Stored items:
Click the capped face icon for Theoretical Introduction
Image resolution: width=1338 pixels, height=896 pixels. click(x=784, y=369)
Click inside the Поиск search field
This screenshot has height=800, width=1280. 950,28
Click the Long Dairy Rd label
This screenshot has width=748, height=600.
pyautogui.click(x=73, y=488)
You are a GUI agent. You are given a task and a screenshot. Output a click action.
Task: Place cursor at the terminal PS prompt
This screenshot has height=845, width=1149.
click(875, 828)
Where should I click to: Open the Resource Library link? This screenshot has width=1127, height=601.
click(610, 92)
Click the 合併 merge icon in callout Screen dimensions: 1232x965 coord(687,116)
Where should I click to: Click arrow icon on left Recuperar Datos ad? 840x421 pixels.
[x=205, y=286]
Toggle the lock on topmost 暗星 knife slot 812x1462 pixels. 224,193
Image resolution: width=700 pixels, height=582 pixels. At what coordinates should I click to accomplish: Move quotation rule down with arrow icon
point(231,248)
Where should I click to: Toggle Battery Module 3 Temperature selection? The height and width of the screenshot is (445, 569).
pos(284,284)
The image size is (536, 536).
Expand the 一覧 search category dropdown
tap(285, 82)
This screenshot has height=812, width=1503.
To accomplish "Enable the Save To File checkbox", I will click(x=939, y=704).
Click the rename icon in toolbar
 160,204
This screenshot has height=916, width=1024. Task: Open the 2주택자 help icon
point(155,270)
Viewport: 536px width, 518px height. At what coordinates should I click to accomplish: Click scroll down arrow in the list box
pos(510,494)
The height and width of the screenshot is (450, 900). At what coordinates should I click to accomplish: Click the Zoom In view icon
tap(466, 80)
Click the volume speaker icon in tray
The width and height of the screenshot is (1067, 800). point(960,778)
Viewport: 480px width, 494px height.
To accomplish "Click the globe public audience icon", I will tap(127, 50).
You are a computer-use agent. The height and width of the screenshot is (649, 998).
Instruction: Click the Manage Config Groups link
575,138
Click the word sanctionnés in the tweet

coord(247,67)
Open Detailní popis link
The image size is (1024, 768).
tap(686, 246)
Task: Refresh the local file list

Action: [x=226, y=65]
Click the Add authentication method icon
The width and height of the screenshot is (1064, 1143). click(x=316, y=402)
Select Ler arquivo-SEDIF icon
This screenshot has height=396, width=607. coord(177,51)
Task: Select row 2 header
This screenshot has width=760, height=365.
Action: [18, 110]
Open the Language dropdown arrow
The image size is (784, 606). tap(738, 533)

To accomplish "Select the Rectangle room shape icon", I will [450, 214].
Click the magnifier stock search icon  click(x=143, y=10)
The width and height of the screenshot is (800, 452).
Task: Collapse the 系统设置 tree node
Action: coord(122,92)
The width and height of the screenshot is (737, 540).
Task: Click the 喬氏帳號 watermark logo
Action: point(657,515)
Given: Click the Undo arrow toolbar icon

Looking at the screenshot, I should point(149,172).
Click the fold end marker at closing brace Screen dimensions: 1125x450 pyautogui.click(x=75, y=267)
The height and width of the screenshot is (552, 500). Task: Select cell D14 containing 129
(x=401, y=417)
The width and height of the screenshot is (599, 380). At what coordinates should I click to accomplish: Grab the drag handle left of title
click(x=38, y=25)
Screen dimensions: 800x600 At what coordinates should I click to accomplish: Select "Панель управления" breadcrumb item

## What is required
Would you be able to transcribe every line of the data exactly?

## Response to this task
Click the capped face icon for Theoretical Introduction
Image resolution: width=1338 pixels, height=896 pixels. click(x=784, y=369)
Click inside the Поиск search field
This screenshot has height=800, width=1280. 950,28
Click the Long Dairy Rd label
This screenshot has width=748, height=600.
pyautogui.click(x=73, y=488)
You are a GUI agent. You are given a task and a screenshot. Output a click action.
Task: Place cursor at the terminal PS prompt
This screenshot has height=845, width=1149.
click(875, 828)
Where should I click to: Open the Resource Library link? This screenshot has width=1127, height=601.
click(610, 92)
Click the 合併 merge icon in callout Screen dimensions: 1232x965 coord(687,116)
Where should I click to: Click arrow icon on left Recuperar Datos ad? 840x421 pixels.
[x=205, y=286]
Toggle the lock on topmost 暗星 knife slot 812x1462 pixels. 224,193
Image resolution: width=700 pixels, height=582 pixels. At what coordinates should I click to accomplish: Move quotation rule down with arrow icon
point(231,248)
Where should I click to: Toggle Battery Module 3 Temperature selection? The height and width of the screenshot is (445, 569).
pos(284,284)
The image size is (536, 536).
Expand the 一覧 search category dropdown
tap(285, 82)
This screenshot has height=812, width=1503.
To accomplish "Enable the Save To File checkbox", I will click(x=939, y=704).
Click the rename icon in toolbar
 160,204
This screenshot has height=916, width=1024. Task: Open the 2주택자 help icon
point(155,270)
Viewport: 536px width, 518px height. At what coordinates should I click to accomplish: Click scroll down arrow in the list box
pos(510,494)
The height and width of the screenshot is (450, 900). At what coordinates should I click to accomplish: Click the Zoom In view icon
tap(466, 80)
Click the volume speaker icon in tray
The width and height of the screenshot is (1067, 800). point(960,778)
Viewport: 480px width, 494px height.
To accomplish "Click the globe public audience icon", I will tap(127, 50).
You are a computer-use agent. The height and width of the screenshot is (649, 998).
Instruction: Click the Manage Config Groups link
575,138
Click the word sanctionnés in the tweet

coord(247,67)
Open Detailní popis link
The image size is (1024, 768).
tap(686, 246)
Task: Refresh the local file list

Action: [x=226, y=65]
Click the Add authentication method icon
The width and height of the screenshot is (1064, 1143). click(x=316, y=402)
Select Ler arquivo-SEDIF icon
This screenshot has height=396, width=607. coord(177,51)
Task: Select row 2 header
This screenshot has width=760, height=365.
Action: [18, 110]
Open the Language dropdown arrow
The image size is (784, 606). tap(738, 533)

To accomplish "Select the Rectangle room shape icon", I will [450, 214].
Click the magnifier stock search icon  click(x=143, y=10)
The width and height of the screenshot is (800, 452).
Task: Collapse the 系统设置 tree node
Action: coord(122,92)
The width and height of the screenshot is (737, 540).
Task: Click the 喬氏帳號 watermark logo
Action: point(657,515)
Given: Click the Undo arrow toolbar icon

Looking at the screenshot, I should point(149,172).
Click the fold end marker at closing brace Screen dimensions: 1125x450 pyautogui.click(x=75, y=267)
The height and width of the screenshot is (552, 500). Task: Select cell D14 containing 129
(x=401, y=417)
The width and height of the screenshot is (599, 380). At what coordinates should I click to accomplish: Grab the drag handle left of title
click(x=38, y=25)
Screen dimensions: 800x600 At what coordinates should I click to accomplish: Select "Панель управления" breadcrumb item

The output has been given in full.